#### Raw data
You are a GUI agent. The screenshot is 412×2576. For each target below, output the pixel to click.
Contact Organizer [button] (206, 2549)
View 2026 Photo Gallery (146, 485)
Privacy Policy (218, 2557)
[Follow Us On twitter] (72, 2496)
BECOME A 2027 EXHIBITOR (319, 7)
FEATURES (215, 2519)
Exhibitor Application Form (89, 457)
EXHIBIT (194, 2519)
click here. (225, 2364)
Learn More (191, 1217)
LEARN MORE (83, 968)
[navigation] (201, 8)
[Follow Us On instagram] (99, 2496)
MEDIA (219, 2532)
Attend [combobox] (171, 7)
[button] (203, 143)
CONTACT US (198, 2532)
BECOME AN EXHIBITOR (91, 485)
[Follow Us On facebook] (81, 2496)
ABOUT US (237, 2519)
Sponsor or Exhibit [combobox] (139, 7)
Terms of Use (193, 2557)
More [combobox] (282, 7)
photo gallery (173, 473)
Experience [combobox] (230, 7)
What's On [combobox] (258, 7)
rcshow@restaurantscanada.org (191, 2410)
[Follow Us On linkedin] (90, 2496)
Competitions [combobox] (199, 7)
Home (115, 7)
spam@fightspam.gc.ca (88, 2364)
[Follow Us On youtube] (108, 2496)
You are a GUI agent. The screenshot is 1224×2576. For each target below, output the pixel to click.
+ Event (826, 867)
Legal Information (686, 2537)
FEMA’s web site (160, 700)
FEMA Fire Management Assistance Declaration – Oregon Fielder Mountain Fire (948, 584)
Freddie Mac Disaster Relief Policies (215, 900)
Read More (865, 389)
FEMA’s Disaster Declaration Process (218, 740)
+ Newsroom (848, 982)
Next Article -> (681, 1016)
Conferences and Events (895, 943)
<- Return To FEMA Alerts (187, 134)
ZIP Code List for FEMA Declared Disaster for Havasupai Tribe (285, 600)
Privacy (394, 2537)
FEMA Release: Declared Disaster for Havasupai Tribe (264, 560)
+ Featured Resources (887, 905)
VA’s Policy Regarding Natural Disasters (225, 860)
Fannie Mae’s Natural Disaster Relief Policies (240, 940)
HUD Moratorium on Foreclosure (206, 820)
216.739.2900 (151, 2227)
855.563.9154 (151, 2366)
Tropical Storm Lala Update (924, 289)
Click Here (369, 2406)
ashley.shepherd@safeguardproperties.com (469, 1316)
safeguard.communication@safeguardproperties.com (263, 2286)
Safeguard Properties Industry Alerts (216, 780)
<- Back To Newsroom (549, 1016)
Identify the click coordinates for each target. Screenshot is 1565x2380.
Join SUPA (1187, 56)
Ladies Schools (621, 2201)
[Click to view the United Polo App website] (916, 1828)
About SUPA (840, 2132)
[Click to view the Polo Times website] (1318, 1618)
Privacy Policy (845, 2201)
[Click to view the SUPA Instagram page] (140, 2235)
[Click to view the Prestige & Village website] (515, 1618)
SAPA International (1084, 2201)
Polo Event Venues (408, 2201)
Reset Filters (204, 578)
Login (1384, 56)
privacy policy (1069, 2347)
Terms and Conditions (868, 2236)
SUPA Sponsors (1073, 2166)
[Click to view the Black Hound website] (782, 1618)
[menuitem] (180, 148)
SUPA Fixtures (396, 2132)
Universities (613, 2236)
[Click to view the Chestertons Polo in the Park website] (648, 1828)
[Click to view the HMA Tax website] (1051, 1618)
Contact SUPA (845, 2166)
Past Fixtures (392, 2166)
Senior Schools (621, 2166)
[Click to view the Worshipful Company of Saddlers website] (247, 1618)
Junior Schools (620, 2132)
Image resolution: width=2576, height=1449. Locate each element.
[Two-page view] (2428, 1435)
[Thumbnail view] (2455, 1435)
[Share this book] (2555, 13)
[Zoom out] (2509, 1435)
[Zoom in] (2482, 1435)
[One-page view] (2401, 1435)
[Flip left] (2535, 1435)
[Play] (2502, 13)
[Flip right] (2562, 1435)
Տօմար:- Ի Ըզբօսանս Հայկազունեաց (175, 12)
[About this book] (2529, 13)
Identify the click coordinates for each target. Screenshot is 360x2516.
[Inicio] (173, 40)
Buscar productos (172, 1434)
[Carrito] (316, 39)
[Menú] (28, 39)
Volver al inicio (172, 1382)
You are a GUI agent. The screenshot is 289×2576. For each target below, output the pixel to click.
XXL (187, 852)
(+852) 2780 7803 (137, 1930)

#### Work item
The answer must be the full data, repeated word for word.

#### Answer box
You are a GUI agent. The screenshot is 412×2576. For each target below, output the pixel to click.
Contact Organizer [button] (206, 2549)
View 2026 Photo Gallery (146, 485)
Privacy Policy (218, 2557)
[Follow Us On twitter] (72, 2496)
BECOME A 2027 EXHIBITOR (319, 7)
FEATURES (215, 2519)
Exhibitor Application Form (89, 457)
EXHIBIT (194, 2519)
click here. (225, 2364)
Learn More (191, 1217)
LEARN MORE (83, 968)
[navigation] (201, 8)
[Follow Us On instagram] (99, 2496)
MEDIA (219, 2532)
Attend [combobox] (171, 7)
[button] (203, 143)
CONTACT US (198, 2532)
BECOME AN EXHIBITOR (91, 485)
[Follow Us On facebook] (81, 2496)
ABOUT US (237, 2519)
Sponsor or Exhibit [combobox] (139, 7)
Terms of Use (193, 2557)
More [combobox] (282, 7)
photo gallery (173, 473)
Experience [combobox] (230, 7)
What's On [combobox] (258, 7)
rcshow@restaurantscanada.org (191, 2410)
[Follow Us On linkedin] (90, 2496)
Competitions [combobox] (199, 7)
Home (115, 7)
spam@fightspam.gc.ca (88, 2364)
[Follow Us On youtube] (108, 2496)
You are a GUI agent. The screenshot is 1224×2576. For each target below, output the pixel to click.
+ Event (826, 867)
Legal Information (686, 2537)
FEMA’s web site (160, 700)
FEMA Fire Management Assistance Declaration – Oregon Fielder Mountain Fire (948, 584)
Freddie Mac Disaster Relief Policies (215, 900)
Read More (865, 389)
FEMA’s Disaster Declaration Process (218, 740)
+ Newsroom (848, 982)
Next Article -> (681, 1016)
Conferences and Events (895, 943)
<- Return To FEMA Alerts (187, 134)
ZIP Code List for FEMA Declared Disaster for Havasupai Tribe (285, 600)
Privacy (394, 2537)
FEMA Release: Declared Disaster for Havasupai Tribe (264, 560)
+ Featured Resources (887, 905)
VA’s Policy Regarding Natural Disasters (225, 860)
Fannie Mae’s Natural Disaster Relief Policies (240, 940)
HUD Moratorium on Foreclosure (206, 820)
216.739.2900 (151, 2227)
855.563.9154 (151, 2366)
Tropical Storm Lala Update (924, 289)
Click Here (369, 2406)
ashley.shepherd@safeguardproperties.com (469, 1316)
safeguard.communication@safeguardproperties.com (263, 2286)
Safeguard Properties Industry Alerts (216, 780)
<- Back To Newsroom (549, 1016)
Identify the click coordinates for each target. Screenshot is 1565x2380.
Join SUPA (1187, 56)
Ladies Schools (621, 2201)
[Click to view the United Polo App website] (916, 1828)
About SUPA (840, 2132)
[Click to view the Polo Times website] (1318, 1618)
Privacy Policy (845, 2201)
[Click to view the SUPA Instagram page] (140, 2235)
[Click to view the Prestige & Village website] (515, 1618)
SAPA International (1084, 2201)
Polo Event Venues (408, 2201)
Reset Filters (204, 578)
Login (1384, 56)
privacy policy (1069, 2347)
Terms and Conditions (868, 2236)
SUPA Sponsors (1073, 2166)
[Click to view the Black Hound website] (782, 1618)
[menuitem] (180, 148)
SUPA Fixtures (396, 2132)
Universities (613, 2236)
[Click to view the Chestertons Polo in the Park website] (648, 1828)
[Click to view the HMA Tax website] (1051, 1618)
Contact SUPA (845, 2166)
Past Fixtures (392, 2166)
Senior Schools (621, 2166)
[Click to view the Worshipful Company of Saddlers website] (247, 1618)
Junior Schools (620, 2132)
Image resolution: width=2576, height=1449. Locate each element.
[Two-page view] (2428, 1435)
[Thumbnail view] (2455, 1435)
[Share this book] (2555, 13)
[Zoom out] (2509, 1435)
[Zoom in] (2482, 1435)
[One-page view] (2401, 1435)
[Flip left] (2535, 1435)
[Play] (2502, 13)
[Flip right] (2562, 1435)
Տօմար:- Ի Ըզբօսանս Հայկազունեաց (175, 12)
[About this book] (2529, 13)
Identify the click coordinates for each target. Screenshot is 360x2516.
[Inicio] (173, 40)
Buscar productos (172, 1434)
[Carrito] (316, 39)
[Menú] (28, 39)
Volver al inicio (172, 1382)
You are a GUI agent. The screenshot is 289×2576. For each target below, output the pixel to click.
XXL (187, 852)
(+852) 2780 7803 (137, 1930)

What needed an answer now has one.